- _Work instruction_
Every line containing "with" should be identified and copied from the data below.

- _Data provided_
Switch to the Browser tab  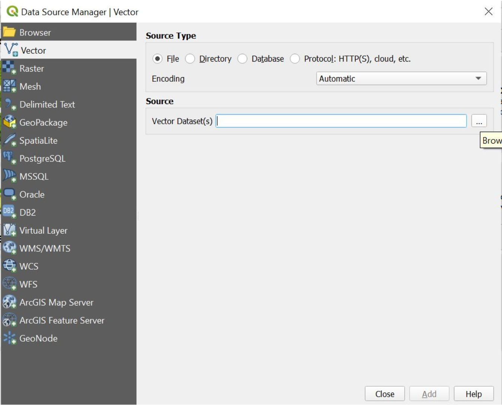point(34,32)
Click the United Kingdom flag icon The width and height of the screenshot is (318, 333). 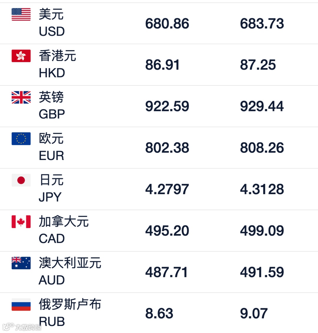tap(21, 97)
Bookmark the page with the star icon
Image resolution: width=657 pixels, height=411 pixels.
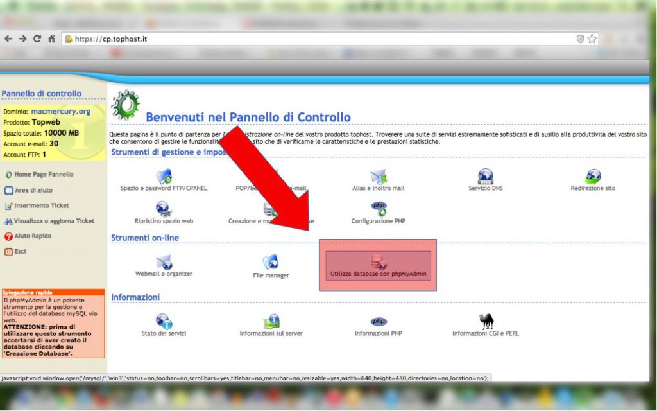tap(593, 38)
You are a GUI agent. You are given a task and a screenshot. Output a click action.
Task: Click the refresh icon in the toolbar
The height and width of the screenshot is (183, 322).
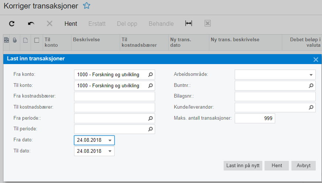12,24
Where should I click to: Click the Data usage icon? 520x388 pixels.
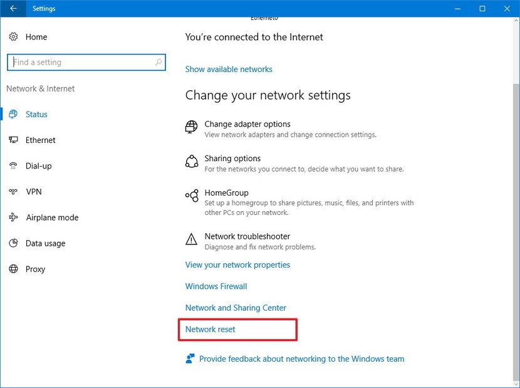tap(14, 243)
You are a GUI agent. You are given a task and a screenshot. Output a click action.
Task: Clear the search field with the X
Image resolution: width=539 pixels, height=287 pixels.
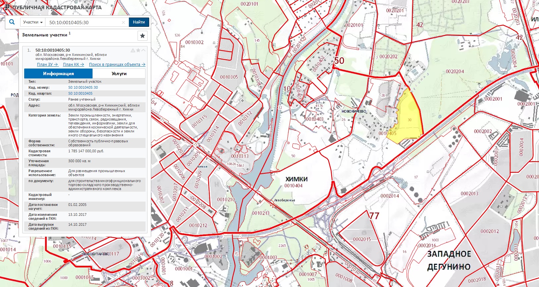click(123, 23)
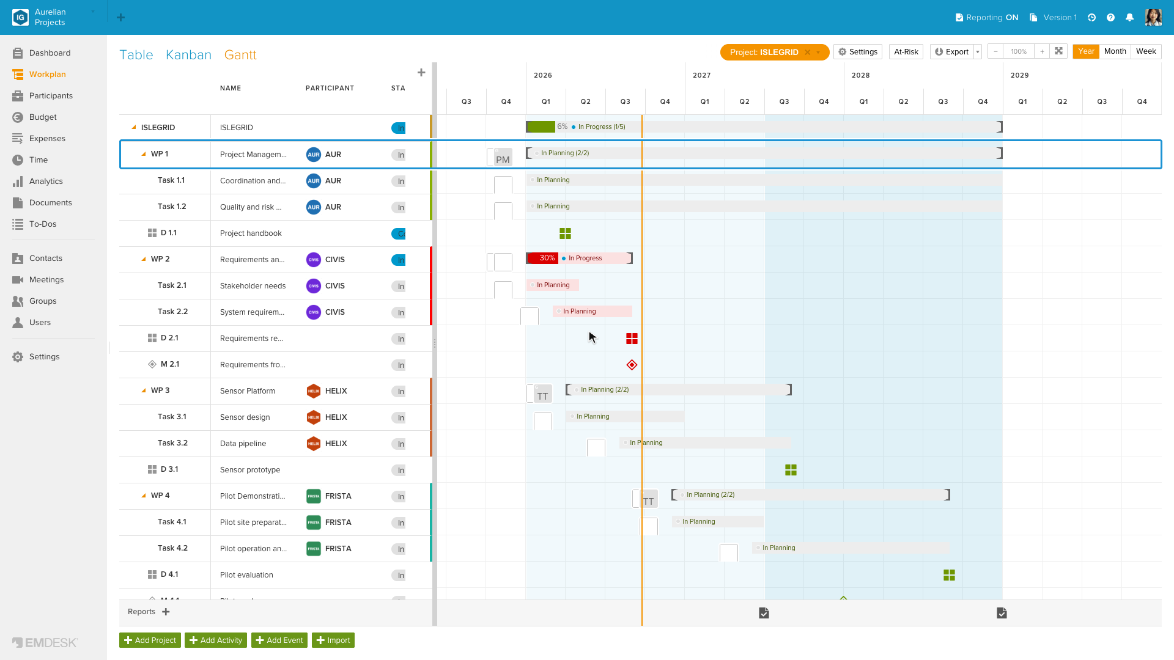
Task: Switch timeline scale to Week
Action: pos(1146,51)
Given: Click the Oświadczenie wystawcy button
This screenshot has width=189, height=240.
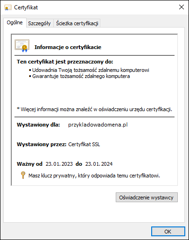Looking at the screenshot, I should (147, 198).
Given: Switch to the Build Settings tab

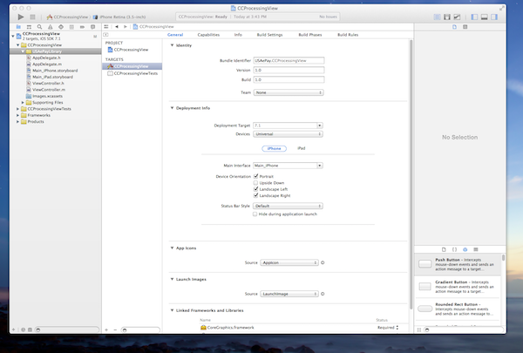Looking at the screenshot, I should [268, 34].
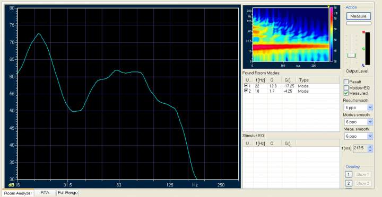
Task: Uncheck the Measured checkbox
Action: coord(346,93)
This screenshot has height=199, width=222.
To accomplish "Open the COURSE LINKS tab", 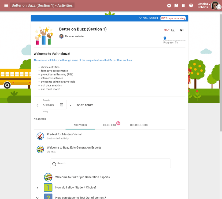I will [139, 125].
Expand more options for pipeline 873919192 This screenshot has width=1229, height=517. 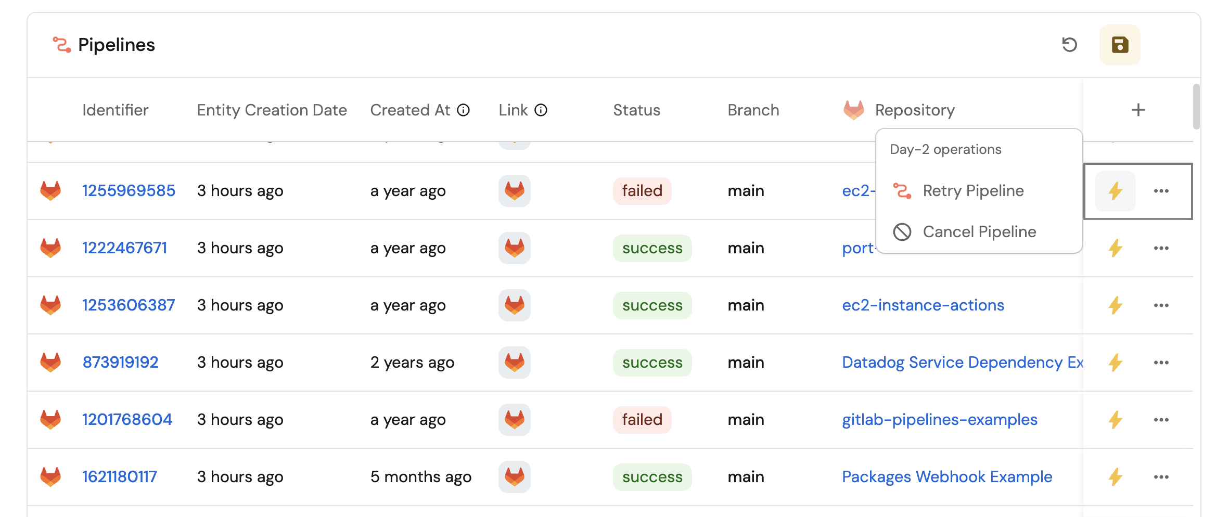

- _Task solution_
Bookmark the page with the star icon
Task: Clear the search field with the X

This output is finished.